Nihayet iyi bir Woody Allen filmiyle karşı karşıyayız: "Blue Jasmine."
O yapay "Midnight in Paris" gevezelikleri ve feci ötesi "To Rome with Love"dan sonra artık Allen'den iyi bir film geleceğinden umudumu kesmiştim.
Sinema salonuna da ayaklarımı sürüyerek girdiğimi itiraf etmeliyim.
Neyse...
Önce şunu söyleyeyim: "Blue Jasmine" üzerine okuyacağınız her yazıda Cate Blanchette'in göklere çıkartıldığını okuyacaksınız.

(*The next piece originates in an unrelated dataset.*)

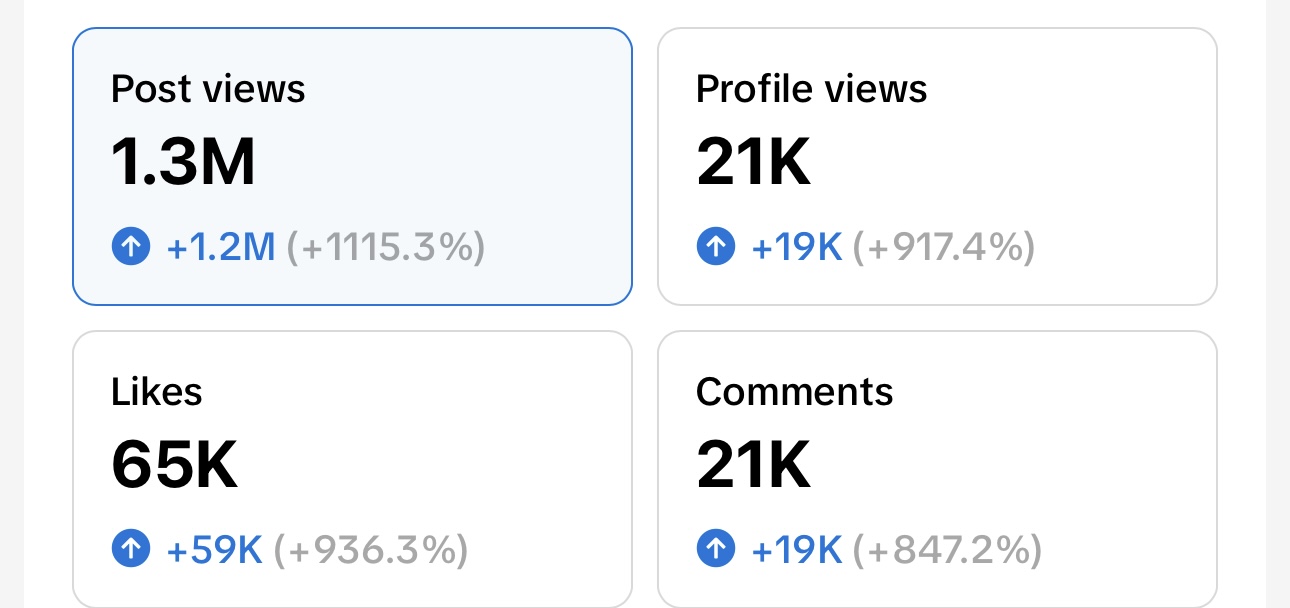The width and height of the screenshot is (1290, 608).
Task: Click the +936.3% percentage change
Action: point(371,549)
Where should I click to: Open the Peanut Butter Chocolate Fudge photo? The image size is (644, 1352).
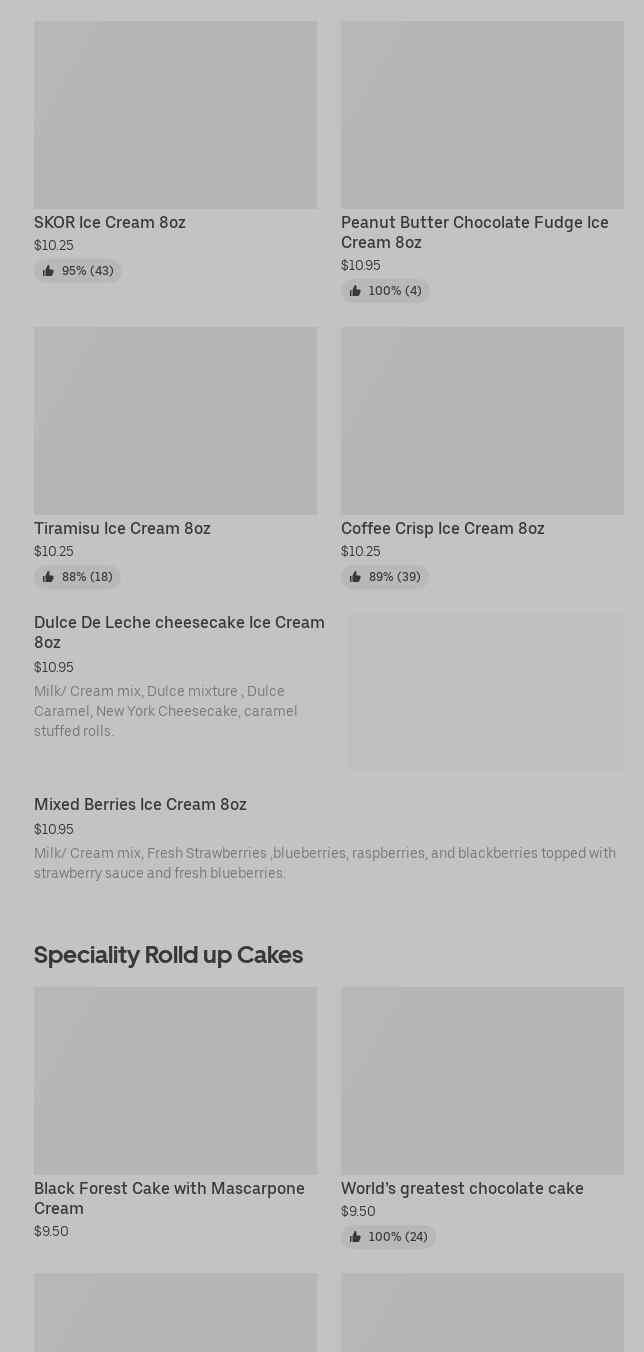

Haklılar. Oscar'ı alırsa, şaşırmam.
Fakat Blanchette'in oyunculuğuna odaklanmak filmin hikâyesinin ve derdinin gözden kaçmasına neden olabilir. Aman sakın!
İnsanları gerçek hayatlarında "oyuncu" olmaya iten arzular, hayal kırıklıkları ve sınıf çatışmaları üzerine filmin perdeye aktardıklarına dikkat etmeli asıl!
Blue Jasmine çok acımasız bir film.
Woody Allen bütün kahramanlarına acımasız bir doğruculukla yaklaşmış.
Bazı kahramanlarına da açık açık "hayatınız yalan!" diye bağırıyor!